In 2018, Cap 1 loaned Peak Resorts $ 50 million to acquire three resorts in Pennsylvania, making Cap 1 the largest outstanding shareholder in the company. Cap 1 currently owns 54% of Peak’s common stock, according to the lawsuit.
The lawsuit also alleges that the 40,000 outstanding shares of the company’s Series A preferred shares are owned by Rory Held, a member of the board of directors of Peak Resort, who is also executive vice president and portfolio manager. of Summer Road LLC, an investment management firm that provides services to Cap 1, according to SEC documents.
Under an agreement between Held and Summer Road, all of Held’s indemnities resulting from the sale will be paid directly to Summer Road as the employer, according to SEC documents.
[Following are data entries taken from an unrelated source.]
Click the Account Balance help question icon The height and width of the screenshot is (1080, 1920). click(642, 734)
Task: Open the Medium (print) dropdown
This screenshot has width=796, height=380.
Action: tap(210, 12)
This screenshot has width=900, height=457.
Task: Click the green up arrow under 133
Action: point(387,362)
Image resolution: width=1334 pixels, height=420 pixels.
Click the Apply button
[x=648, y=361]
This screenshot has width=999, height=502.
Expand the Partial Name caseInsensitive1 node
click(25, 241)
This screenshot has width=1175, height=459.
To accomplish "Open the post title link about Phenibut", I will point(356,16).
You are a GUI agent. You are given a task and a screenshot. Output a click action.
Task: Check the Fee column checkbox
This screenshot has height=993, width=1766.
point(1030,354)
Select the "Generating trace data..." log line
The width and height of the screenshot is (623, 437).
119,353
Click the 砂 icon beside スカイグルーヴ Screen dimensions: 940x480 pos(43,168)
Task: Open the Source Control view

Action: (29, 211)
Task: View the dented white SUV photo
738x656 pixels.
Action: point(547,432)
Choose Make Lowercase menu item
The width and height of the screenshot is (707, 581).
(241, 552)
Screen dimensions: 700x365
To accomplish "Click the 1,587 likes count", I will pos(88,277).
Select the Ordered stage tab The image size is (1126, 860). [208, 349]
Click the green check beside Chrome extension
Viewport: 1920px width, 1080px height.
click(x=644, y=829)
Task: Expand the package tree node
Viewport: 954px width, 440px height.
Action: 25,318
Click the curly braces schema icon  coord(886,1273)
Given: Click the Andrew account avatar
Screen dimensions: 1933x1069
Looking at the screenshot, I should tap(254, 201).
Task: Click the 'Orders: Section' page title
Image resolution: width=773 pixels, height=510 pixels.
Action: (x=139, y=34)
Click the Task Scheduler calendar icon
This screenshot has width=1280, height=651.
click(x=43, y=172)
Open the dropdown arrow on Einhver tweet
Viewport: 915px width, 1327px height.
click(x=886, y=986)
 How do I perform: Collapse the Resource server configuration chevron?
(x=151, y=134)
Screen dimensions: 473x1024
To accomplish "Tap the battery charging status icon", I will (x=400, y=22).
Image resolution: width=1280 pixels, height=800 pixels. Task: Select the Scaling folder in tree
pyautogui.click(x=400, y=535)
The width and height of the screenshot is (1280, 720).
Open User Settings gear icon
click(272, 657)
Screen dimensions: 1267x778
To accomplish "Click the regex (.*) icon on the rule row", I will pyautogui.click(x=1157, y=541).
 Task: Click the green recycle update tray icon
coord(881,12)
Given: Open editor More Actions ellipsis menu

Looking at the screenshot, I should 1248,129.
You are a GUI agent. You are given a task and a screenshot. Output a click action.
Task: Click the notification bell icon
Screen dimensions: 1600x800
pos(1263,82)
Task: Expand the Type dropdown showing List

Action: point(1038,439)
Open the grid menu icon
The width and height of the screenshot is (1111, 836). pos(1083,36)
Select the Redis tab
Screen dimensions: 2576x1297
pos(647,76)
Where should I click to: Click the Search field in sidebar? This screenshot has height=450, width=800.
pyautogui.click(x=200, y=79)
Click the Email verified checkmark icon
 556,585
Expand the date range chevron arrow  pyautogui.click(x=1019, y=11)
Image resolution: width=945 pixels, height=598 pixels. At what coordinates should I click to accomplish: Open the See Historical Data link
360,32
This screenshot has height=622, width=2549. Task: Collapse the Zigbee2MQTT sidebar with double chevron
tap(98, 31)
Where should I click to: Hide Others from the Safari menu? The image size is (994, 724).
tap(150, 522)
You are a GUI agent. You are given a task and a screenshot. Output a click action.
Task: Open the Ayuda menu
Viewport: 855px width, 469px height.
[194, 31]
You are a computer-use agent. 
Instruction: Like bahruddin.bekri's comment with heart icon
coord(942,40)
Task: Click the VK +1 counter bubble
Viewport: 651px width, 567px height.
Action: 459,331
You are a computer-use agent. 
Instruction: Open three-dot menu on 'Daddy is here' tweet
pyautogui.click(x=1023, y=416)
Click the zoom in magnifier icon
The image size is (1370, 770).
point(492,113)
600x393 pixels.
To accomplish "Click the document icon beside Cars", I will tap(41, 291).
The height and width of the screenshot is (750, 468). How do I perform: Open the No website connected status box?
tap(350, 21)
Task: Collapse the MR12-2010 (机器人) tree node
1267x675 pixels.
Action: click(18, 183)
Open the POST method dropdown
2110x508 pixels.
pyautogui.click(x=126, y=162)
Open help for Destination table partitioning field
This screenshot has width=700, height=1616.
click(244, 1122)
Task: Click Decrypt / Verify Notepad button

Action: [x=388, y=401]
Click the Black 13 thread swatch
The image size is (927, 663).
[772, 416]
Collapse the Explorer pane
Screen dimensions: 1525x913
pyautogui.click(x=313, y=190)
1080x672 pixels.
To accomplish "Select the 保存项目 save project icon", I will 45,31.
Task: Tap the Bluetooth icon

Peak announced the merger with Vail in July, after announcing in June that the company had had a “record year.” Peak CEO Timothy Boyd said part of the success was in part due to the acquisition of the Pennsylvania resorts, according to the lawsuit.
A financial document prepared by Moelis & Company LLC in July concluded that the merger was “fair” from a financial point of view for shareholders, but the lawsuit says the proxy statement does not explain the numbers used to make this decision. decision.
The lawsuit also alleges that Peak did not explain how Peak’s management team and board members will move forward with the company after the merger.
Peak has yet to file a response to the lawsuit.
Peak Resorts’ communications director Jamie Storrs said Peak’s in-house legal team is working on the case, but declined to comment further.
Attempts to contact Field’s attorney, Matthew Dameron, of Williams Dirks Dameron LLC in Missouri, were unsuccessful.